For every one case of elder abuse that comes to the attention of a responsible entity, another 23 cases never come to light, according to the New York State Elder Abuse Prevalence Study.
Beginning in 2012, Baby Boomers began turning age 65 at a rate of one every ten seconds or 10,000 per day.
Georgia has the 11th fastest-growing population of people age 60 plus.
By 2030, one in five will be over the age of 60.
Elder abuse is any knowing, intentional or negligent act by a caregiver or any other person that causes harm or a serious risk of harm to a vulnerable adult, taking place in many forms or a combination of those listed below:
Deprivation of Essential Services: the willful deprivation of social, medical, psychiatric or legal services such as the provision of medical or psychiatric care, assistance in personal hygiene, deprivation of food, clothing or adequately heated and ventilated shelter or protections from health and safety hazards in general.

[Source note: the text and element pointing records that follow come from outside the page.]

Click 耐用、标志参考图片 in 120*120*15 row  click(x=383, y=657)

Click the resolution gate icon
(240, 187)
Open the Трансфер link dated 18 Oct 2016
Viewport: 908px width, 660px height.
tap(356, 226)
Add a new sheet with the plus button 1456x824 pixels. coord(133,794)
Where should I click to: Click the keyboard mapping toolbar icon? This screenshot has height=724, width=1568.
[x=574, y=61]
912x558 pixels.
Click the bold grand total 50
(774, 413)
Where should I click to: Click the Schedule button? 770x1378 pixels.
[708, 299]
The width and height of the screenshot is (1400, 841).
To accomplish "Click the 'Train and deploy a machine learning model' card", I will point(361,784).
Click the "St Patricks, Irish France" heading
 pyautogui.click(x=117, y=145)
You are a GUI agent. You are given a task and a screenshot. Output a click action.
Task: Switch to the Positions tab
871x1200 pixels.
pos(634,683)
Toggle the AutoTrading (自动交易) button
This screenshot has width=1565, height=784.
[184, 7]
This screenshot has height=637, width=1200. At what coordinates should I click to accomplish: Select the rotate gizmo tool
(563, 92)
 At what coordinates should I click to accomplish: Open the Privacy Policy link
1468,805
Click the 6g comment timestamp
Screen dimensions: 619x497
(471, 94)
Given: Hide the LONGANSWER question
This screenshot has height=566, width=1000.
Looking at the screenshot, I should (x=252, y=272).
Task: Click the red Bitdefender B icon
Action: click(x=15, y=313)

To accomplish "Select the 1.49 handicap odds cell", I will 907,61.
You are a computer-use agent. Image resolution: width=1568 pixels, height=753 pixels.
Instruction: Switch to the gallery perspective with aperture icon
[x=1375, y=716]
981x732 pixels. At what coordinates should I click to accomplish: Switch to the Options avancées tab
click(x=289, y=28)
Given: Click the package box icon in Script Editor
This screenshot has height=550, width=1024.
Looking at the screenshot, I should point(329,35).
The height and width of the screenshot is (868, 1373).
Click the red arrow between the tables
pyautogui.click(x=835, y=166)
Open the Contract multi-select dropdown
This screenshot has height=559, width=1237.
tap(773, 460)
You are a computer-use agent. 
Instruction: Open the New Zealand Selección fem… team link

Sexual Abuse: nonconsensual sexual contact of any kind such as forcing sexual contact or forcing sex with a third party.
Emotional Abuse: willful infliction of mental or emotional anguish by threat, humiliation, intimidation or other abusive conduct such as frightening or isolating an adult.
Financial Exploitation: illegal or improper use of an adult's funds, property or resources by another individual such as fraud, false pretenses, embezzlement, conspiracy, forgery, falsifying records, coerced property transfers or denial of access to assets.
Neglect: the willful deprivation of health care, shelter or necessary sustenance to the extent that an older person's health or well-being is jeopardized - as defined by Georgia law.
Also, it is a crime to threaten, intimidate or attempt to intimidate any person cooperating with an elder abuse investigation, including the potential victim.
Elder abuse generally involves an ongoing relationship with an expectation of trust with power and control dynamics often present.
Several indicators of possible elder abuse are:
- Shows unexplained or sudden changes in behavior
- Is afraid to speak in the presence of the offender
- Is isolated
- Signs of being restrained
- Infections, pain or bleeding in genital areas
- Under- or over-medicated
- Left in feces and/or urine
- Important possessions, documents or credit cards are missing
- Provides conflicting explanations about the older adult's injuries
- Isolates the older adult
- Controls and dominates the older adult
- Portrays self as the victim or the only caring person in the older adult's life
- May be charming and helpful toward professionals
- Strong odors of urine and/or feces
- Lack of food
- Locks on outside of doors to keep older individual in a room
- Damage to home caused by abusive behavior
Neglect is the failure to provide adequate or necessary care to a dependent person by a caregiver and may be the result of inaction or poor caregiving by caregivers who do not have the necessary resources, skills or support.
The criminal violation of neglect applies to a guardian or other person supervising the welfare of or having immediate charge, control or custody of a disabled adult, elder person or resident as in a senior care facility.
Financial exploitation is the illegal or improper use of an older adult's funds, property or assets, including such assets as cash, gold and other jewelry, antiques and their home.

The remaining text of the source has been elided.